Your task: Quote every one of the following lines word for word, without changing anything.

___ Supplied material ___

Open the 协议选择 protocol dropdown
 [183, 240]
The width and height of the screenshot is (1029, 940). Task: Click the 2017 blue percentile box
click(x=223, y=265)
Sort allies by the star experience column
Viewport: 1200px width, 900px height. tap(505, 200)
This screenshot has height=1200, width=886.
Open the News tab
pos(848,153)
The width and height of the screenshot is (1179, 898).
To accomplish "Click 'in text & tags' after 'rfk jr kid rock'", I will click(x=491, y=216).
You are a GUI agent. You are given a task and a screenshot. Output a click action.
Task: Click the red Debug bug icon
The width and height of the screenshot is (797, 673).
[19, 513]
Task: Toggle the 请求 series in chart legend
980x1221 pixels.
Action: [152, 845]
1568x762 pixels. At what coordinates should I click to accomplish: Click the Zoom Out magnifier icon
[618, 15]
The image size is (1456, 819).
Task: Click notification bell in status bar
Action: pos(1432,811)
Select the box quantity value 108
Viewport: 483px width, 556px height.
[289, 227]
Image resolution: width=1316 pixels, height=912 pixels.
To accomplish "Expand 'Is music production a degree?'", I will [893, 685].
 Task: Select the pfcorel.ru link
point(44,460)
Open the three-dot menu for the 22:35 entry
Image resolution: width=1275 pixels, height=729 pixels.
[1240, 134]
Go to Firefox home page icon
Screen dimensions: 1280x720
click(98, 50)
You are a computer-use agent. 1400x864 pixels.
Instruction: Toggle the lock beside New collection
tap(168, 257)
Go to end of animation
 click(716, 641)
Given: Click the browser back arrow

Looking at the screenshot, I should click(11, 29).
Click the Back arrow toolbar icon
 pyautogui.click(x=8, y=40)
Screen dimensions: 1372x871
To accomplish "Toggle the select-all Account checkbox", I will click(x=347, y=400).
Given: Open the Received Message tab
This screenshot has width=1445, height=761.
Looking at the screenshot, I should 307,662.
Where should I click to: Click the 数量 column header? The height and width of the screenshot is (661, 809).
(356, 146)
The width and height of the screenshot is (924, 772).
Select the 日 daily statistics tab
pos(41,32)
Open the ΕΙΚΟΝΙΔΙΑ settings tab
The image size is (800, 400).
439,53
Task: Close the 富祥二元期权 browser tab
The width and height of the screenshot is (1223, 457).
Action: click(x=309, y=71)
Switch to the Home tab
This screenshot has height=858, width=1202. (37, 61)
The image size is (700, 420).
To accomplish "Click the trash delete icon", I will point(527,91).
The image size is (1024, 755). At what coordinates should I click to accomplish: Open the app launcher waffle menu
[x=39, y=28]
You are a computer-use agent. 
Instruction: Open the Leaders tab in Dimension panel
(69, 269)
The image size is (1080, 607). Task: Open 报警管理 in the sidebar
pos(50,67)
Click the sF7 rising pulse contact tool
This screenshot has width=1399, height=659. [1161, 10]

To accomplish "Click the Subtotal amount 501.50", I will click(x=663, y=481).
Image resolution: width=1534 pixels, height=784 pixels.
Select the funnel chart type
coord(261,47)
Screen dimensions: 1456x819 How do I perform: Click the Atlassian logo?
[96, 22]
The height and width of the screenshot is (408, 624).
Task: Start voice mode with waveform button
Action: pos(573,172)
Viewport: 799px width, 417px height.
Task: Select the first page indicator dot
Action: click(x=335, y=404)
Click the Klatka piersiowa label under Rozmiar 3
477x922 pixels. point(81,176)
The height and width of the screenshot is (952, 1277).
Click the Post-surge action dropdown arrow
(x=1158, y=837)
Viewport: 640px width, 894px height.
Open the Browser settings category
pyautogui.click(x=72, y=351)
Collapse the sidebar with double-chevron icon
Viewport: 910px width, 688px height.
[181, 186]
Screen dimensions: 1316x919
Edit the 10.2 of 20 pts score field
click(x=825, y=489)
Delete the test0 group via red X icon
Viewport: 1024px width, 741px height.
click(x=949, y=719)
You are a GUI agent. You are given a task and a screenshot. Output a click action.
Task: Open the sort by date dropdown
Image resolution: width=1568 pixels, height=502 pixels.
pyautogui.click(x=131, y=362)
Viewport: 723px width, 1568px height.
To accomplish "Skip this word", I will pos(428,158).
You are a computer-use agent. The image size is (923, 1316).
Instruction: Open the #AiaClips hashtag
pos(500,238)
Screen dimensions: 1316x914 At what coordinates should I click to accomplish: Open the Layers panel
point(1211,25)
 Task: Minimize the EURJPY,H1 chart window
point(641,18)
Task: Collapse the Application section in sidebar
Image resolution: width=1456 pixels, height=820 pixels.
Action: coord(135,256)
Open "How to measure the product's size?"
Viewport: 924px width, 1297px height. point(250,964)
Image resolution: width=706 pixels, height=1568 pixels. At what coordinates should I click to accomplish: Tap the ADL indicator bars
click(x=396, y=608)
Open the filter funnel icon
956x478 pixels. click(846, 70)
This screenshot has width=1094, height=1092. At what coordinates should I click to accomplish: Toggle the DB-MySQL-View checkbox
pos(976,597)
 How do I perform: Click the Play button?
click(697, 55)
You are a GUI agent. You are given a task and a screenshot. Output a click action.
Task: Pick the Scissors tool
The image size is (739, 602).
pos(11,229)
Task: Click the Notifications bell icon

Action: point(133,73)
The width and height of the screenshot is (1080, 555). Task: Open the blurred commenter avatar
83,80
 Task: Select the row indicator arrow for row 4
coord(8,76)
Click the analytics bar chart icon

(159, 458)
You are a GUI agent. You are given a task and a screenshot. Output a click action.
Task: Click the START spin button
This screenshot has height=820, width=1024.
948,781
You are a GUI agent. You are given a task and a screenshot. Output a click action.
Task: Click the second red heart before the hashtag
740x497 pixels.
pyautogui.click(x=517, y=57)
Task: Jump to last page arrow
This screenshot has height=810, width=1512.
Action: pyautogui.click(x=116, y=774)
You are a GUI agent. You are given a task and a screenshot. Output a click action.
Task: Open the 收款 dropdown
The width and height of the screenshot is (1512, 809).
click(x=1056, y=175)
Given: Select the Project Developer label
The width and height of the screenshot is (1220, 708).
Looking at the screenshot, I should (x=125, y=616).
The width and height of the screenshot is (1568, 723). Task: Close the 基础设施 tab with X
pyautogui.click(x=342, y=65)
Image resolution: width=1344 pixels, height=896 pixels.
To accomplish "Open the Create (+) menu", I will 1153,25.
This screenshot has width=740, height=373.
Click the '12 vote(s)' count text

___

Result:
Open the 协议选择 protocol dropdown
 [183, 240]
The width and height of the screenshot is (1029, 940). Task: Click the 2017 blue percentile box
click(x=223, y=265)
Sort allies by the star experience column
Viewport: 1200px width, 900px height. tap(505, 200)
This screenshot has height=1200, width=886.
Open the News tab
pos(848,153)
The width and height of the screenshot is (1179, 898).
To accomplish "Click 'in text & tags' after 'rfk jr kid rock'", I will click(x=491, y=216).
You are a GUI agent. You are given a task and a screenshot. Output a click action.
Task: Click the red Debug bug icon
The width and height of the screenshot is (797, 673).
[19, 513]
Task: Toggle the 请求 series in chart legend
980x1221 pixels.
Action: [152, 845]
1568x762 pixels. At what coordinates should I click to accomplish: Click the Zoom Out magnifier icon
[618, 15]
The image size is (1456, 819).
Task: Click notification bell in status bar
Action: pos(1432,811)
Select the box quantity value 108
Viewport: 483px width, 556px height.
[289, 227]
Image resolution: width=1316 pixels, height=912 pixels.
To accomplish "Expand 'Is music production a degree?'", I will [893, 685].
 Task: Select the pfcorel.ru link
point(44,460)
Open the three-dot menu for the 22:35 entry
Image resolution: width=1275 pixels, height=729 pixels.
[1240, 134]
Go to Firefox home page icon
Screen dimensions: 1280x720
click(98, 50)
You are a computer-use agent. 1400x864 pixels.
Instruction: Toggle the lock beside New collection
tap(168, 257)
Go to end of animation
 click(716, 641)
Given: Click the browser back arrow

Looking at the screenshot, I should click(11, 29).
Click the Back arrow toolbar icon
 pyautogui.click(x=8, y=40)
Screen dimensions: 1372x871
To accomplish "Toggle the select-all Account checkbox", I will click(x=347, y=400).
Given: Open the Received Message tab
This screenshot has width=1445, height=761.
Looking at the screenshot, I should 307,662.
Where should I click to: Click the 数量 column header? The height and width of the screenshot is (661, 809).
(356, 146)
The width and height of the screenshot is (924, 772).
Select the 日 daily statistics tab
pos(41,32)
Open the ΕΙΚΟΝΙΔΙΑ settings tab
The image size is (800, 400).
439,53
Task: Close the 富祥二元期权 browser tab
The width and height of the screenshot is (1223, 457).
Action: click(x=309, y=71)
Switch to the Home tab
This screenshot has height=858, width=1202. (37, 61)
The image size is (700, 420).
To accomplish "Click the trash delete icon", I will point(527,91).
The image size is (1024, 755). At what coordinates should I click to accomplish: Open the app launcher waffle menu
[x=39, y=28]
You are a computer-use agent. 
Instruction: Open the Leaders tab in Dimension panel
(69, 269)
The image size is (1080, 607). Task: Open 报警管理 in the sidebar
pos(50,67)
Click the sF7 rising pulse contact tool
This screenshot has width=1399, height=659. [1161, 10]

To accomplish "Click the Subtotal amount 501.50", I will click(x=663, y=481).
Image resolution: width=1534 pixels, height=784 pixels.
Select the funnel chart type
coord(261,47)
Screen dimensions: 1456x819 How do I perform: Click the Atlassian logo?
[96, 22]
The height and width of the screenshot is (408, 624).
Task: Start voice mode with waveform button
Action: pos(573,172)
Viewport: 799px width, 417px height.
Task: Select the first page indicator dot
Action: click(x=335, y=404)
Click the Klatka piersiowa label under Rozmiar 3
477x922 pixels. point(81,176)
The height and width of the screenshot is (952, 1277).
Click the Post-surge action dropdown arrow
(x=1158, y=837)
Viewport: 640px width, 894px height.
Open the Browser settings category
pyautogui.click(x=72, y=351)
Collapse the sidebar with double-chevron icon
Viewport: 910px width, 688px height.
[181, 186]
Screen dimensions: 1316x919
Edit the 10.2 of 20 pts score field
click(x=825, y=489)
Delete the test0 group via red X icon
Viewport: 1024px width, 741px height.
click(x=949, y=719)
You are a GUI agent. You are given a task and a screenshot. Output a click action.
Task: Open the sort by date dropdown
Image resolution: width=1568 pixels, height=502 pixels.
pyautogui.click(x=131, y=362)
Viewport: 723px width, 1568px height.
To accomplish "Skip this word", I will pos(428,158).
You are a computer-use agent. The image size is (923, 1316).
Instruction: Open the #AiaClips hashtag
pos(500,238)
Screen dimensions: 1316x914 At what coordinates should I click to accomplish: Open the Layers panel
point(1211,25)
 Task: Minimize the EURJPY,H1 chart window
point(641,18)
Task: Collapse the Application section in sidebar
Image resolution: width=1456 pixels, height=820 pixels.
Action: coord(135,256)
Open "How to measure the product's size?"
Viewport: 924px width, 1297px height. point(250,964)
Image resolution: width=706 pixels, height=1568 pixels. At what coordinates should I click to accomplish: Tap the ADL indicator bars
click(x=396, y=608)
Open the filter funnel icon
956x478 pixels. click(846, 70)
This screenshot has width=1094, height=1092. At what coordinates should I click to accomplish: Toggle the DB-MySQL-View checkbox
pos(976,597)
 How do I perform: Click the Play button?
click(697, 55)
You are a GUI agent. You are given a task and a screenshot. Output a click action.
Task: Pick the Scissors tool
The image size is (739, 602).
pos(11,229)
Task: Click the Notifications bell icon

Action: point(133,73)
The width and height of the screenshot is (1080, 555). Task: Open the blurred commenter avatar
83,80
 Task: Select the row indicator arrow for row 4
coord(8,76)
Click the analytics bar chart icon

(159, 458)
You are a GUI agent. You are given a task and a screenshot. Output a click action.
Task: Click the START spin button
This screenshot has height=820, width=1024.
948,781
You are a GUI agent. You are given a task and a screenshot. Output a click action.
Task: Click the second red heart before the hashtag
740x497 pixels.
pyautogui.click(x=517, y=57)
Task: Jump to last page arrow
This screenshot has height=810, width=1512.
Action: pyautogui.click(x=116, y=774)
You are a GUI agent. You are given a task and a screenshot. Output a click action.
Task: Open the 收款 dropdown
The width and height of the screenshot is (1512, 809).
click(x=1056, y=175)
Given: Select the Project Developer label
The width and height of the screenshot is (1220, 708).
Looking at the screenshot, I should (x=125, y=616).
The width and height of the screenshot is (1568, 723). Task: Close the 基础设施 tab with X
pyautogui.click(x=342, y=65)
Image resolution: width=1344 pixels, height=896 pixels.
To accomplish "Open the Create (+) menu", I will 1153,25.
This screenshot has width=740, height=373.
Click the '12 vote(s)' count text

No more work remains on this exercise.